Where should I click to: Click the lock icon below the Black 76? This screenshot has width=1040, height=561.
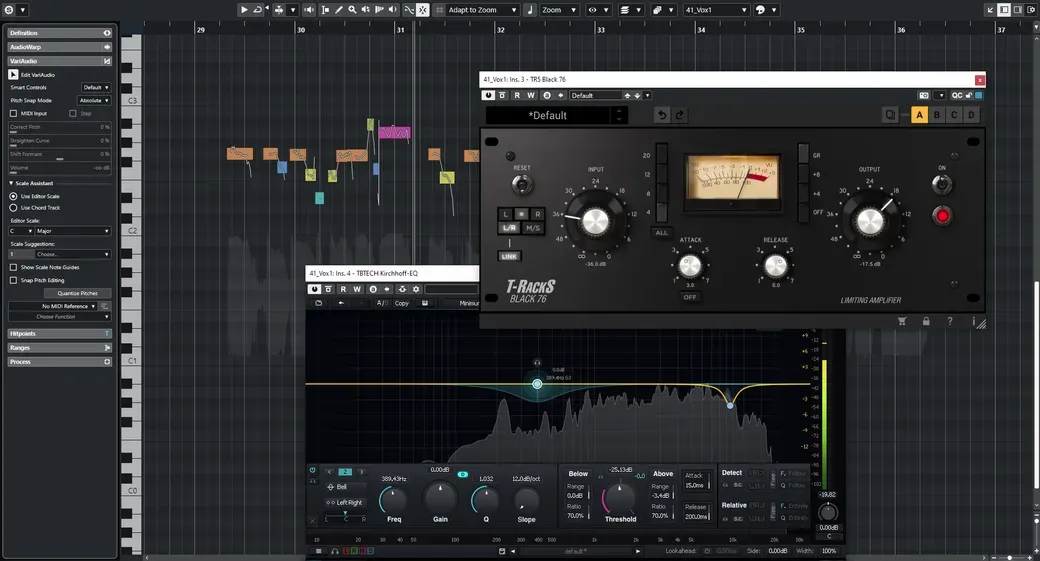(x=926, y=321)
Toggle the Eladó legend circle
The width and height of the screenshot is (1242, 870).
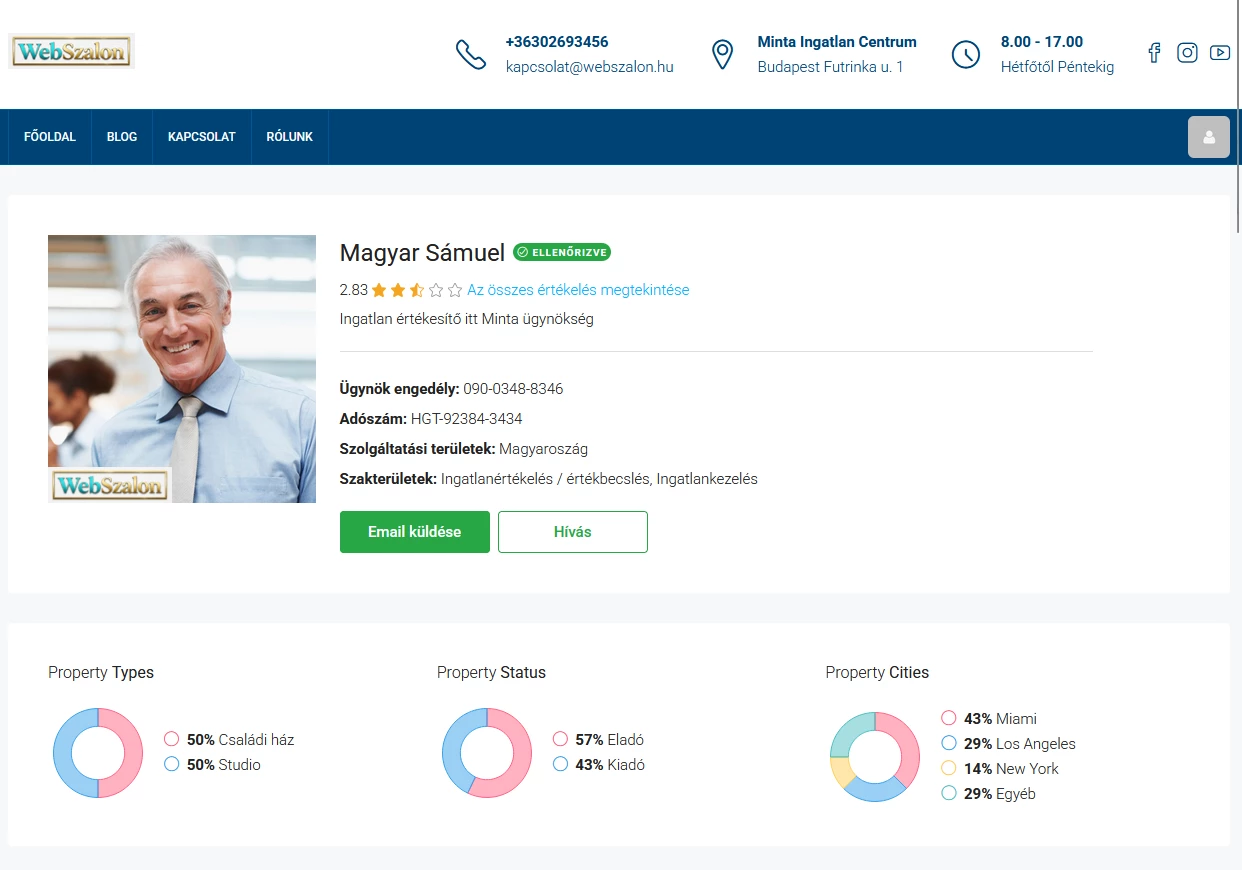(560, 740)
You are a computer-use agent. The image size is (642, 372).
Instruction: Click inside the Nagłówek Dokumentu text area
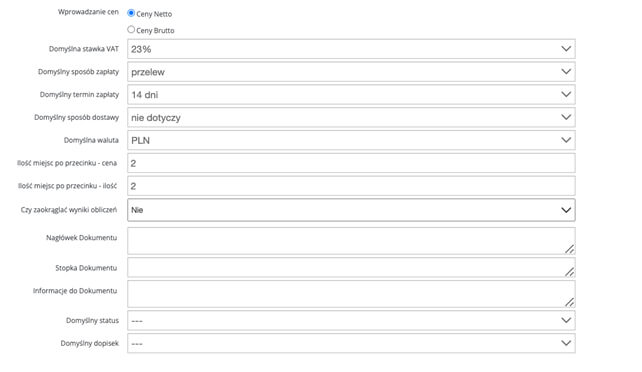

What you are asked to do: Reproduce the text of all three records above word for word, leaving out the pictures.

Answer for the task:
Where should I click to: Click the lock icon below the Black 76? This screenshot has width=1040, height=561.
(x=926, y=321)
Toggle the Eladó legend circle
The width and height of the screenshot is (1242, 870).
(560, 740)
You are a computer-use agent. The image size is (642, 372).
Instruction: Click inside the Nagłówek Dokumentu text area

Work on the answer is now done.